Postdischarge clinics: hospitalist attitudes and experiences.
J Hosp Med. 2013 Oct;8(10):578-81
Authors: Burke RE, Ryan P
Novel methods for improving transitions of care are needed. Hospitalist-run postdischarge clinics (PDCs) may improve access to postdischarge care, but require practice change from providers. We conducted a Web-based cross-sectional survey of hospitalists at 37 academic medical centers across the United States and a large private employer of hospitalists to assess the attitudes of hospitalists toward postdischarge care and PDCs. Two hundred twenty-eight of 814 hospitalists responded to the survey (28%). Responding hospitalists commonly (55%) experienced difficulty arranging outpatient follow-up, and felt that lack of access was responsible for most patient problems after discharge (61%).
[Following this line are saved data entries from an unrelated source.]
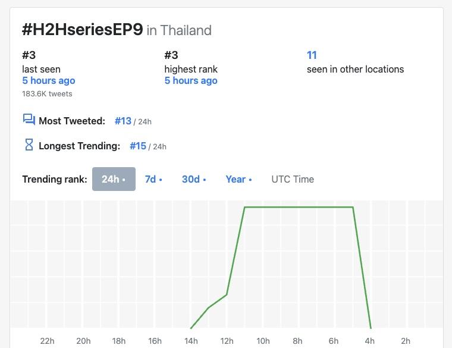The image size is (452, 348).
Task: Click the 14h marker on chart axis
Action: point(191,341)
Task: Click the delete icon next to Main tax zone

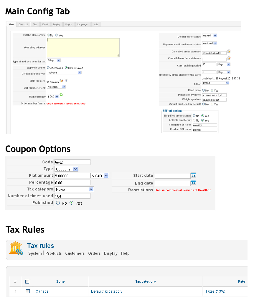Action: point(66,81)
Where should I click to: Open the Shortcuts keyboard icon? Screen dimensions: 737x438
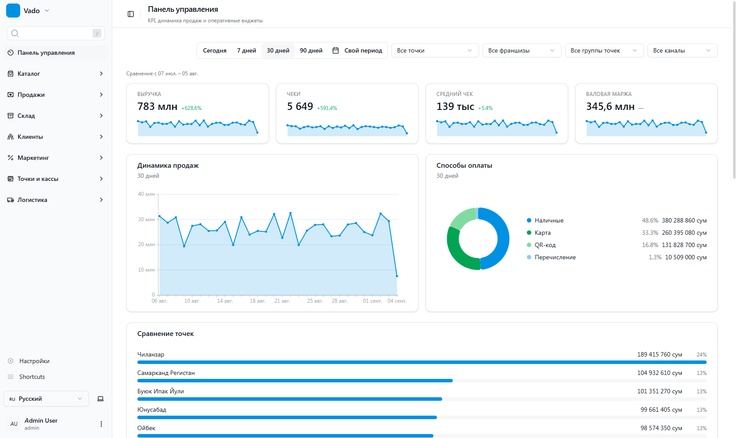11,377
Despite this, 62% felt hospitalists should not provide postdischarge care in a clinic, and 77% felt they would require extra compensation for work in a PDC. However, 74% thought such a clinic would decrease emergency department visits. Practicing in a PDC was associated with a trend toward positive attitudes about providing postdischarge care (P = 0.054). Responding hospitalists expressed difficulty arranging appropriate postdischarge care, confidence that PDCs would reduce postdischarge utilization, and reservations about working in a PDC, perhaps because of practical or financial concerns. These results are important given the current emphasis on reducing hospital readmissions. Further work evaluating the experience of hospitalists in PDCs is needed.